Iceland government resigns

27 Jan, 2009

Icelandic Prime Minister Geir Haarde announced Monday the immediate resignation of his government in the wake of the country's dire economic crisis. "I'm here to announce that I and the leader of the Social Democrats have decided that we will not continue with the coalition," Haarde told reporters, adding that he would now try to build a broad coalition comprising all parties in parliament.
The announcement came just days after Haarde called for snap elections on May 9 in which he would not run due to health reasons, after months of protests calling for the government's resignation over its handling of the crisis. Many Icelanders blame the government for the collapse of the country's financial sector in October, which led the state to take control of three major banks as the economy and currency faltered badly.
The government coalition, made up of Haarde's Independence Party and the Social Democrats since May 2007, had been in negotiations since the weekend, with the Social Democrats demanding that it take over the post of prime minister. "We couldn't accept the Social Democratic demand that they would lead the government. That is not something we agreed on in 2007," Haarde said.

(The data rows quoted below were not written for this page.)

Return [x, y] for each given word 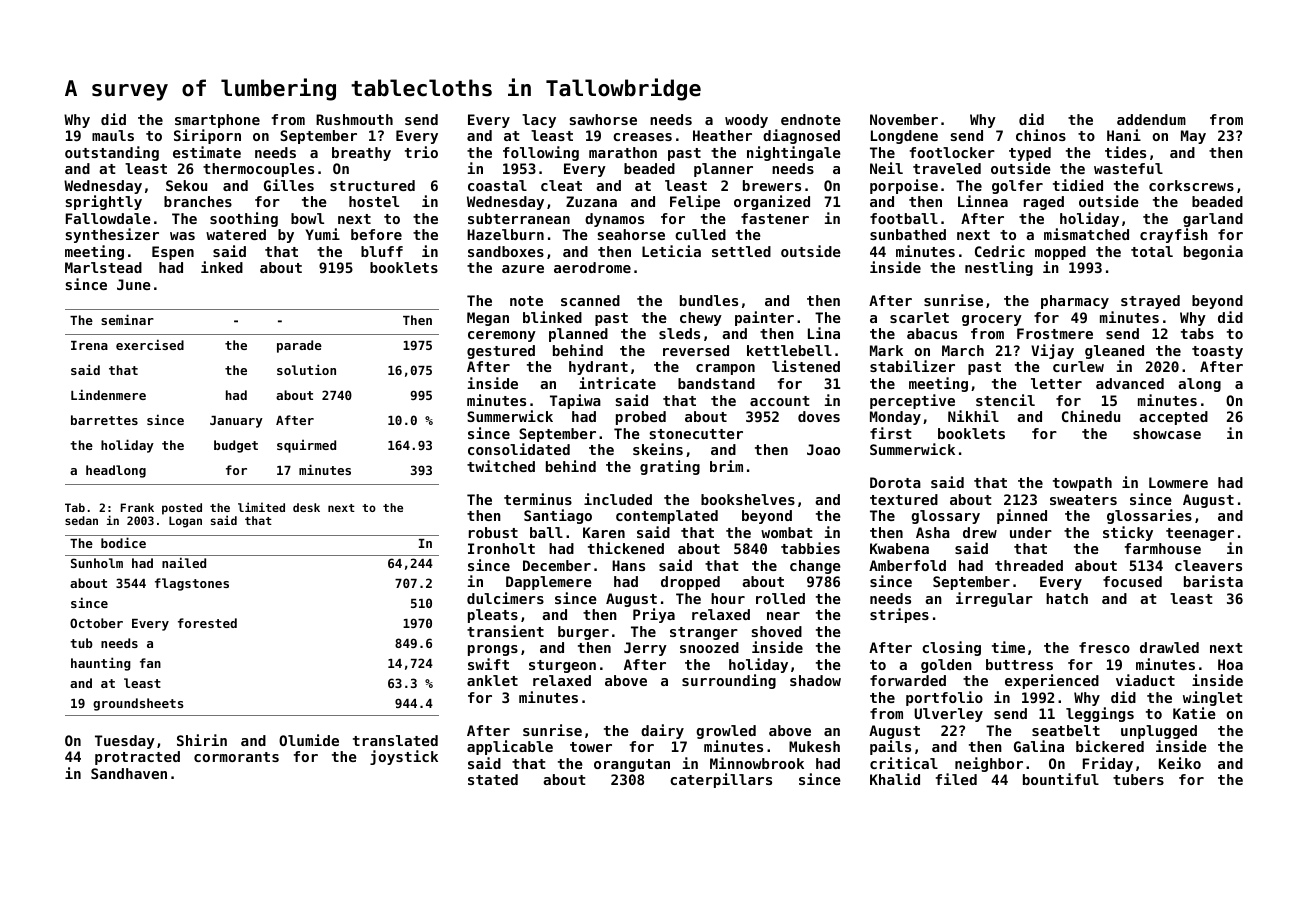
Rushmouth [354, 119]
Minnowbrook [757, 763]
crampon [725, 369]
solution [306, 369]
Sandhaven [129, 773]
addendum [1151, 119]
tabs [1197, 333]
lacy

The head of the Social Democrats, Foreign Minister Ingibjorg Solrun Gisladottir, said meanwhile that a more powerful leadership was needed. "The government's actions in the last weeks and months were not swift enough," she said.
Haarde said last week he would not seek re-election and would resign as head of the Independence Party at a party congress at the end of March because he had discovered he was suffering from a malignant tumour of the oesophagus. But that did little to quell protests in the country of just 320,000. Some 5,000 people turned out Saturday for yet another demonstration calling for the government's immediate resignation.